The central management system 199 may comprise a receiver 160 (or transceiver). The user central management system 199 may thus be wirelessly in

communication with the user device 100. For example the central management system 199 may be configured to receive the overlapping images captured by the user device 100. The receiver (or transceiver) may communicate with other apparatus by any suitable known communications protocol. For example in some embodiments the receiver can use a suitable universal mobile telecommunications system (UMTS) protocol, a wireless local area network (WLAN) protocol such as for example IEEE 802.X, or a suitable short-range radio frequency communication protocol such as Bluetooth.

The central management system 199 may further comprise a processor at 170 and memory 180. The processor 170 can in some embodiments be configured to execute various program codes. The implemented program codes in some embodiments comprise image processing, lighting map generation, commissioning report generation using the generated lighting map, and inspection report generation using the generated lighting map.

The central management system may further comprising memory 180. The implemented program codes can in some embodiments be stored for example in the memory 180 for retrieval by the processor 170 whenever needed.
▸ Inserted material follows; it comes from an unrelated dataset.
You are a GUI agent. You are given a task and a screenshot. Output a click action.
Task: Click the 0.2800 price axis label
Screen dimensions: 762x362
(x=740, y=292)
The memory 180 could further provide a section for storing data, for example image data in accordance with the application as described herein.

The central management system 199 a further comprise a user interface 190.

The user interface (UI) 190 may enable a user to input commands to the central management system 199. The user interface 190 may be a keypad or other suitable input device.

The central management system may further comprise a display 195. The display 195 is configured to present information about the central management system. In some embodiments a touch screen may provide both user interface 190 input and display 195 output functions.

With respect to Figure 2 functional entities implemented within the central management system 199 for a first lighting plan generator are shown in further detail. In this example the lighting plan generator is employed within a lighting system inspection system and as such compares the light unit information within the lighting plan with a predetermined (where it is available) lighting plan. The predetermined lighting plan described with respect to this example may be a previously determined lighting plan or may be an installation lighting plan.

In some embodiments of the central management system 199 further comprises an image rectifier 201. The image rectifier 201 may be configured to receive the overlapping images and process the image to compensate for camera lens and/or user device orientation errors such that data within the images may be combined. The image rectifier 201 may for example be configured to identify the shooting angle or the pose angle of the camera. Following the determination of the shooting angle of the image the image rectifier may then be configured to process the image based on the shooting angle to form a rectified image. The rectified image may then be passed to the image combiner 203.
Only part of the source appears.